These problems can be quite difficult to solve. If the RF source is close to your equipment and you can't increase the distance (or can't increase it sufficiently), it may prove impossible to solve the problem, though you may be able to reduce the effect of the interference.
It all depends on where the interference is being "detected" (converted into audible signal energy); there may be more than one such point in the circuit. Increasing the distance between the source of the interference and your equipment is the first thing to strive for. As a close second, keep the connections among all your items of equipment as clean, short and direct as possible. Try reorienting cables and other pieces because the angle of signal incidence may affect the strength of the received signal. It is basically like trying to improve reception of a distant radio station that you want to listen to, except exactly in reverse; you want to arrange the worst possible receiving setup for the signals you're receiving in this case.
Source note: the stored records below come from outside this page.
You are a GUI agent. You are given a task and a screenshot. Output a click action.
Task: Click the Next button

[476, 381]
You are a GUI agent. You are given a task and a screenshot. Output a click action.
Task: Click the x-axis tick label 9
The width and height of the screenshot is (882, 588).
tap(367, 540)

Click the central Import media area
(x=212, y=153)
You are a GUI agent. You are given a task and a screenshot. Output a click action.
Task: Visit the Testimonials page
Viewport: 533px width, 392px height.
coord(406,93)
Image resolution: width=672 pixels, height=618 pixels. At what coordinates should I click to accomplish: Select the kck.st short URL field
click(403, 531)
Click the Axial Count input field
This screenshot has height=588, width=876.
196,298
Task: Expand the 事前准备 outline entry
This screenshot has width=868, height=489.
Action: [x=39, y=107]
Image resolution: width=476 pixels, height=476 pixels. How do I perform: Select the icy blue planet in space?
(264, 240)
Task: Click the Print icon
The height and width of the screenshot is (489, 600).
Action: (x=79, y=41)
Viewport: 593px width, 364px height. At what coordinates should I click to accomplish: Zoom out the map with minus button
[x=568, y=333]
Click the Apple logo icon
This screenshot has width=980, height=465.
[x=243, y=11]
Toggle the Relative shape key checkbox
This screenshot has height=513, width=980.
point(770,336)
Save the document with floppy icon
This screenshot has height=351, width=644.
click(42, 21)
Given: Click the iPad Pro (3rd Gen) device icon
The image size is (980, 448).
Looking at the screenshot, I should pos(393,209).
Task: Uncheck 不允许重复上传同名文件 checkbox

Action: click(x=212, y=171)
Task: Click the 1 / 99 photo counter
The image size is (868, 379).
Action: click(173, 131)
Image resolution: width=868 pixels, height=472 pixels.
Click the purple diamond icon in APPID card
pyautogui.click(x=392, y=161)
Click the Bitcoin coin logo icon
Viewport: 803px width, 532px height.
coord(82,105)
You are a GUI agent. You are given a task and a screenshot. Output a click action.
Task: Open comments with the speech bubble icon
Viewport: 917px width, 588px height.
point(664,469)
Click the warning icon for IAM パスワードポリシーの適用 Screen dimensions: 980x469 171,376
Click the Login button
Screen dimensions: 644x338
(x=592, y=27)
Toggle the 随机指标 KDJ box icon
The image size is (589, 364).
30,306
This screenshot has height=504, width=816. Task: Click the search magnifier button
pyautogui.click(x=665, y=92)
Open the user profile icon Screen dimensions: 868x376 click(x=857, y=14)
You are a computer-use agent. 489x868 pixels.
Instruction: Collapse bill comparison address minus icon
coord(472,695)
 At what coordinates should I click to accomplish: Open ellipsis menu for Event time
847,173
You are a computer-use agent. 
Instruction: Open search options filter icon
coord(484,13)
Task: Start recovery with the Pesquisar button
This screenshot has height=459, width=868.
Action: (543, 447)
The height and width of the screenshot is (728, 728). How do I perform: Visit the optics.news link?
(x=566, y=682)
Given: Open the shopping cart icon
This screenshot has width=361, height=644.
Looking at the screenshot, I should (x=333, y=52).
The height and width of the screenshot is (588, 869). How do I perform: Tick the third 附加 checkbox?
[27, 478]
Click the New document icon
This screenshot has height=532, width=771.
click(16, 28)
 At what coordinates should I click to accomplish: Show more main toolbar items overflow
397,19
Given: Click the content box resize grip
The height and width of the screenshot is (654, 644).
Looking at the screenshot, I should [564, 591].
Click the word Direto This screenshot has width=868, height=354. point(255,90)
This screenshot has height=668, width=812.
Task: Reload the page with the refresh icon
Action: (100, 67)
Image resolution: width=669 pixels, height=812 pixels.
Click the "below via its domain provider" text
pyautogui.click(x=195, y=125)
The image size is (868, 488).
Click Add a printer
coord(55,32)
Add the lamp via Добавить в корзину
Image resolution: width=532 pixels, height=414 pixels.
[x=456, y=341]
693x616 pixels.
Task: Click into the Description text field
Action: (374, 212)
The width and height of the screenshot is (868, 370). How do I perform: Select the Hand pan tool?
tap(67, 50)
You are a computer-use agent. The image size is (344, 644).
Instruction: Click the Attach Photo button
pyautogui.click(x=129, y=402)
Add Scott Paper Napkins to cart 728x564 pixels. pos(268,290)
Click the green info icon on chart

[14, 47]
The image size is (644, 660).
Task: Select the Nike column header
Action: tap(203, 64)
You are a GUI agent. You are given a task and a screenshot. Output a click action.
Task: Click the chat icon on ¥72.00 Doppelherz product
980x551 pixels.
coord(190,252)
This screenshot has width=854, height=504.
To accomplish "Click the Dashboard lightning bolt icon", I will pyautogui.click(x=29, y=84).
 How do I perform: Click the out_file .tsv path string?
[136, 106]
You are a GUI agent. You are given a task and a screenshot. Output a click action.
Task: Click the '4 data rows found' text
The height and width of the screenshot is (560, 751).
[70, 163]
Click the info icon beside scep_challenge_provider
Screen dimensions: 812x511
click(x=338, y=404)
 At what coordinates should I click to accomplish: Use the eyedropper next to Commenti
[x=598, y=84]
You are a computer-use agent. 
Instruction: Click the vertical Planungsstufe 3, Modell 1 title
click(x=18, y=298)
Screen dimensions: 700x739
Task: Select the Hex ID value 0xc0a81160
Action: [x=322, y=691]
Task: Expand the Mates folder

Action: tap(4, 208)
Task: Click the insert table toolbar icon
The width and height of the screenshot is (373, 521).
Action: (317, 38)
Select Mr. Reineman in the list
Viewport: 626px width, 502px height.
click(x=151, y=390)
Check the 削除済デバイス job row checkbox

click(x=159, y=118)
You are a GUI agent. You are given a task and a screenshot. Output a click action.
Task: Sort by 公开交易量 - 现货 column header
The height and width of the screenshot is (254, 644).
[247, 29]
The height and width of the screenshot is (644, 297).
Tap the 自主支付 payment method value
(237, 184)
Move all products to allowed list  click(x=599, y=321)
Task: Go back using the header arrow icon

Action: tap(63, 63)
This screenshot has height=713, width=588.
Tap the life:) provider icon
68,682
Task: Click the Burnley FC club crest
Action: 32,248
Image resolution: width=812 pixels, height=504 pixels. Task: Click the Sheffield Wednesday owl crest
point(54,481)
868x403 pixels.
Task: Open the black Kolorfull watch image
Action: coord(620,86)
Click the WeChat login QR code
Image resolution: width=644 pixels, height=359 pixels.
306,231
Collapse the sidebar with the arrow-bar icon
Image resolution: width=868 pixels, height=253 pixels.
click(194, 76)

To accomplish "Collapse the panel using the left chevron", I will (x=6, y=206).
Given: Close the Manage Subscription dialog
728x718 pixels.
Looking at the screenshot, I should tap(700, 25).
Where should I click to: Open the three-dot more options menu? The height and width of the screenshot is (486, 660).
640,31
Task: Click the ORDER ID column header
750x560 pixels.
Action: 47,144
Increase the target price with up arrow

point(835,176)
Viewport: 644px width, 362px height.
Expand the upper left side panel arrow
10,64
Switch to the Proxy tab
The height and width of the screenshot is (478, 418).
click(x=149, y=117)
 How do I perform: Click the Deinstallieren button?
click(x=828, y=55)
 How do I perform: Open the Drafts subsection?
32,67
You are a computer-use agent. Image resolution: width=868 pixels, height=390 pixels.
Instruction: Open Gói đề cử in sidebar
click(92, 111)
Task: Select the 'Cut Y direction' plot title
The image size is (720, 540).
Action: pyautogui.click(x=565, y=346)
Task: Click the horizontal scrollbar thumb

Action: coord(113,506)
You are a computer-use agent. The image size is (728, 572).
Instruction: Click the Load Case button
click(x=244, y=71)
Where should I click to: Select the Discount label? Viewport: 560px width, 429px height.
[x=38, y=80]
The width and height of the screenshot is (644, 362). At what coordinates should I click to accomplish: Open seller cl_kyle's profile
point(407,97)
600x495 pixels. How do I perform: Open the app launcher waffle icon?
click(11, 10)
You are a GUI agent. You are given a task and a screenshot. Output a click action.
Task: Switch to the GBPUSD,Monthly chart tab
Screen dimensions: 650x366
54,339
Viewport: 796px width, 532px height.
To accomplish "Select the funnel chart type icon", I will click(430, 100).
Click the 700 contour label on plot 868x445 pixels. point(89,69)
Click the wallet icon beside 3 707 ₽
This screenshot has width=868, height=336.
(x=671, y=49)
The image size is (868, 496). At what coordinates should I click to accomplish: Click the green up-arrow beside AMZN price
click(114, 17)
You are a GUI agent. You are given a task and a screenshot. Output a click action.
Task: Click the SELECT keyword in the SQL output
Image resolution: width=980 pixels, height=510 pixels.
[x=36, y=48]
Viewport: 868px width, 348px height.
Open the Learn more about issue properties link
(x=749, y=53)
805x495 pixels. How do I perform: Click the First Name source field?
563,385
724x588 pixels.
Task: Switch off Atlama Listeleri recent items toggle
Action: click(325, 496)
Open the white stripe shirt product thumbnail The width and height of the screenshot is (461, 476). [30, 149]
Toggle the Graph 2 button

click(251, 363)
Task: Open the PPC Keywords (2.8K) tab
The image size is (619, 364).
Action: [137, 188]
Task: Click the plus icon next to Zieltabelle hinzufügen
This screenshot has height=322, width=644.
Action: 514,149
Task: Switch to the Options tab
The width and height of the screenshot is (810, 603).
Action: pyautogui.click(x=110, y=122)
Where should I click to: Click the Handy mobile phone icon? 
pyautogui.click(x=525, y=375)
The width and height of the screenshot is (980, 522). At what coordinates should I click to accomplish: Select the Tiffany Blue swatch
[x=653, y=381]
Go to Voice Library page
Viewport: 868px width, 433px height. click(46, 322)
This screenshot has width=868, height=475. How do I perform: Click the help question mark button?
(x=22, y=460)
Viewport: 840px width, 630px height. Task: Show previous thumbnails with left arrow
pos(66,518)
As mentioned, Neutrik EMC connectors on your XLR-3 cables can definitely help; Schoeps' XLR-3 microphone cables use these; I'm amazed that everyone else's do not (and I'm a bit dismayed that Schoeps' XLR-5 to XLR-3 "Y" cables don't use them). Sescom, by the way, sells XLR-3M to XLR-3F barrel adapters with these connectors, unfortunately only one per unit (i.e. there is one unit available with the EMC XLR-3F and a conventional XLR-3M, plus another unit available with the EMC XLR-3M and a conventional XLR-3F; even Sescom's engineers couldn't explain why when I asked them). You might also try tightening any screws that could be any part of the connections among shields on your cables, microphones and recorder.
Ultimately, though, sorry to say, no one can guarantee a solution. Most audio equipment today, particularly in the consumer and "prosumer" ranges but including a lot of professional equipment, simply wasn't designed to handle the kind of interference that modern cell phones and related equipment can generate. Typical designs and production methods are often quite problematic (try doing a Google search on the "pin 1 problem"--even some top brands of studio equipment have had it, and much if not most "prosumer" equipment still does to this day). A new generation of design engineers, with a stronger awareness of electromagnetic interference, may will have to supplant today's generation of production designers before things get much better.
Or perhaps, since this problem doesn't affect most people most of the time, and most people don't shop specifically for equipment that's known to meet high standards of resistance to electomagnetic interference, the broad mass of equipment sold to the general market may never improve its resistance to EMI. Or the market may continue to muddle through as it has all these years, hoping that no one will blame them as from time to time we all, or nearly all, have recordings ruined in this way without there being anything much that we can do about it.